* [Task prompt]
Since pictures do not belong in the copy, please repeat every record below exactly without them.

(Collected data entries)
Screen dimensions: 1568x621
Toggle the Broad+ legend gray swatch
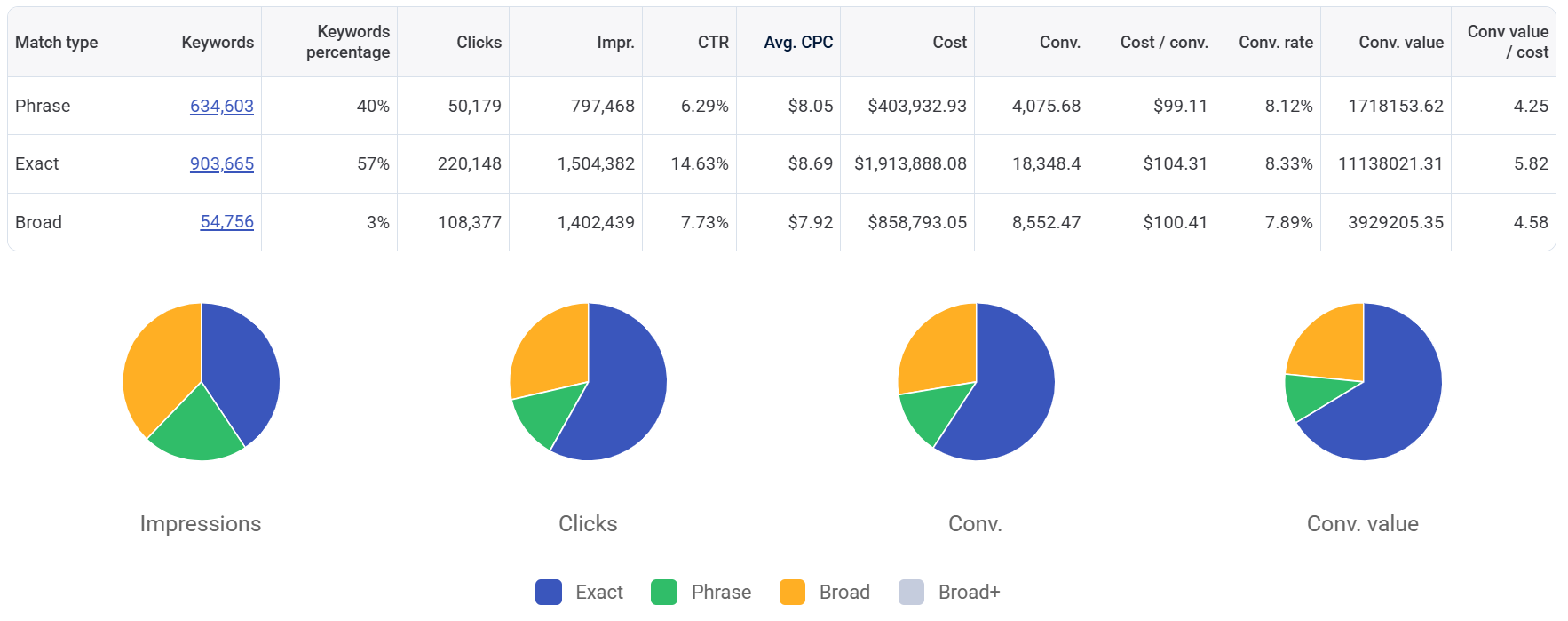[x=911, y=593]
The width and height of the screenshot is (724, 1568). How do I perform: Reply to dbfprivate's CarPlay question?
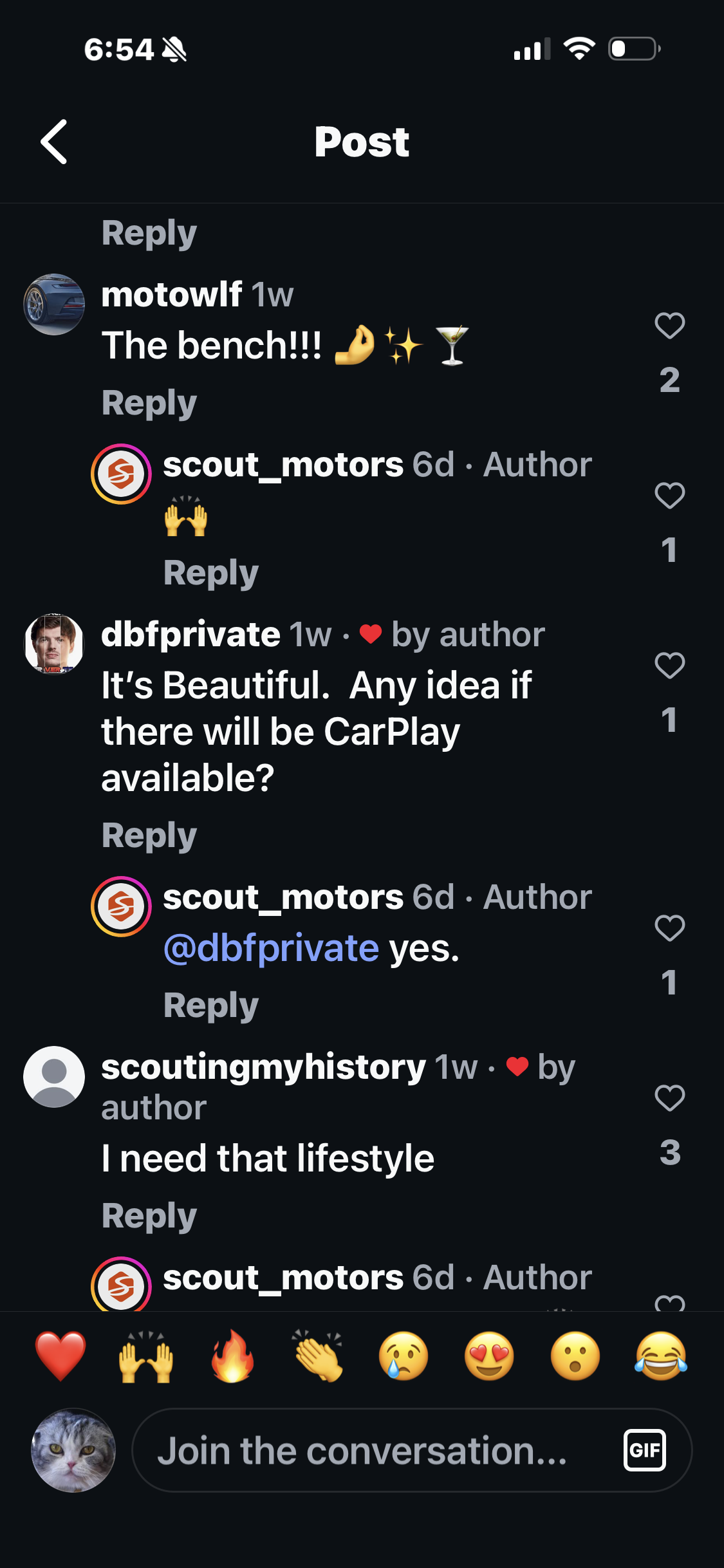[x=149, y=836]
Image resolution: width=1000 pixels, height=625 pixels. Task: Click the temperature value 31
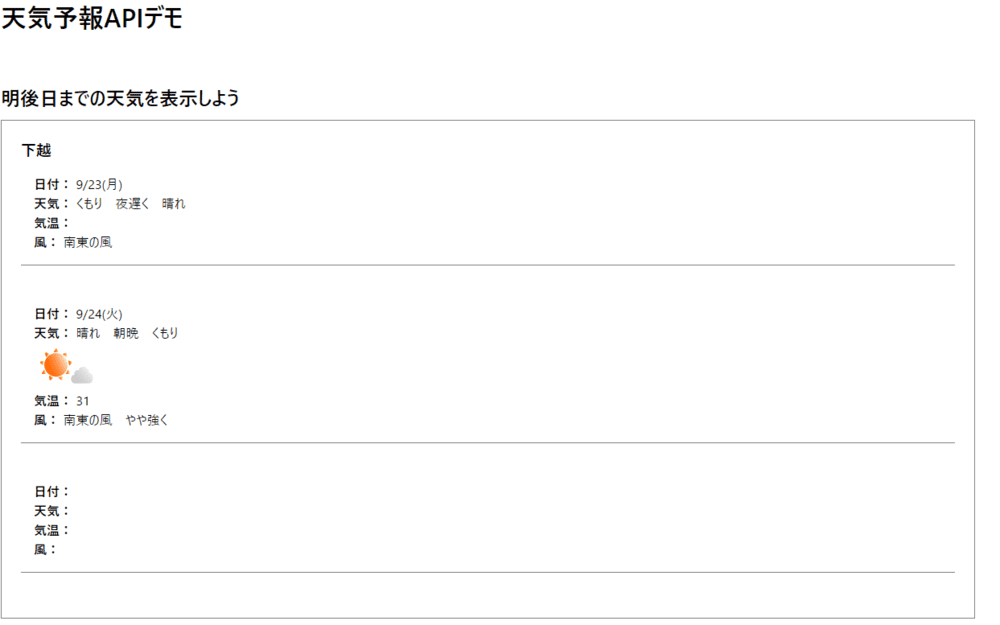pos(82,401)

* [Task output]
Screen dimensions: 1568x621
Toggle the Broad+ legend gray swatch
[x=911, y=593]
The width and height of the screenshot is (724, 1568). How do I perform: Reply to dbfprivate's CarPlay question?
[x=149, y=836]
Image resolution: width=1000 pixels, height=625 pixels. Task: Click the temperature value 31
pos(82,401)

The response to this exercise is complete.